- Born: 1901 Istanbul, Turkey
- Died: May 13, 1978 (aged 76–77) Tehran, Pahlavi Iran
- Buried: Behesht-e Zahra
- Allegiance: Imperial Iranian Army
- Branch: army women's college
- Service years: 1932–1962
- Rank: brigadier general
- Known for: The first Iranian female brigadier general

= Marzieh Arfa =

Iranian military officer and physician (1901-1978)

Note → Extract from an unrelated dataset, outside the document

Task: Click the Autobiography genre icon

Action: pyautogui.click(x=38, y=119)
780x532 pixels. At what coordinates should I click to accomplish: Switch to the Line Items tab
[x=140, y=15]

Marzieh Arfa (مرضیه ارفع, 1901 – May 13, 1978) was the first woman in the Iranian army who reached the rank of brigadier general.

== Early life ==
Marzieh Arfa was the daughter of Abdul Razzaq Arfa, a carpet merchant, who was born in 1901 in Istanbul, Turkey. She completed her primary and secondary education in the same city. After entering the university in 1929, she graduated in the field of medicine.

== Career ==
Arfa practiced pediatrics and gynecology for two years in Turkey. She returned to her hometown in Iran in 1929 and after being employed in the Ministry of Health, she took charge of the second ward of the former Pahlavi Hospital. In 1933, Reza Shah appointed her as the head of the army women's college with the rank of captain. Since most of the men in Arfa's family were army officers, her presence as the head of the army women's school made her gradually practice medicine as an official job in army hospitals. Also, Arfa has been teaching health and medicine in girls' conservatory for 19 years. For some time, she treated various patients in the Shahshahi Social Services Organization. Arfa's first marriage with Dr. Peshwa was short, and a few years after the death of his first wife, she married Dr. Bakhtiari.

== Military ==
Arfa was the first Iranian female brigadier general. In 1933 she entered the service of the Imperial Army of Iran with the rank of second lieutenant (officer rank) by order of Reza Shah. This event also marked the beginning of women's work in the Iranian Imperial Army. In 1959, as the first Iranian woman, she reached the rank of brigadier general, and in 1962, she retired after 30 years of service in the Imperial Army of Iran. She died in 1978 and was buried in Behesht-e Zahra.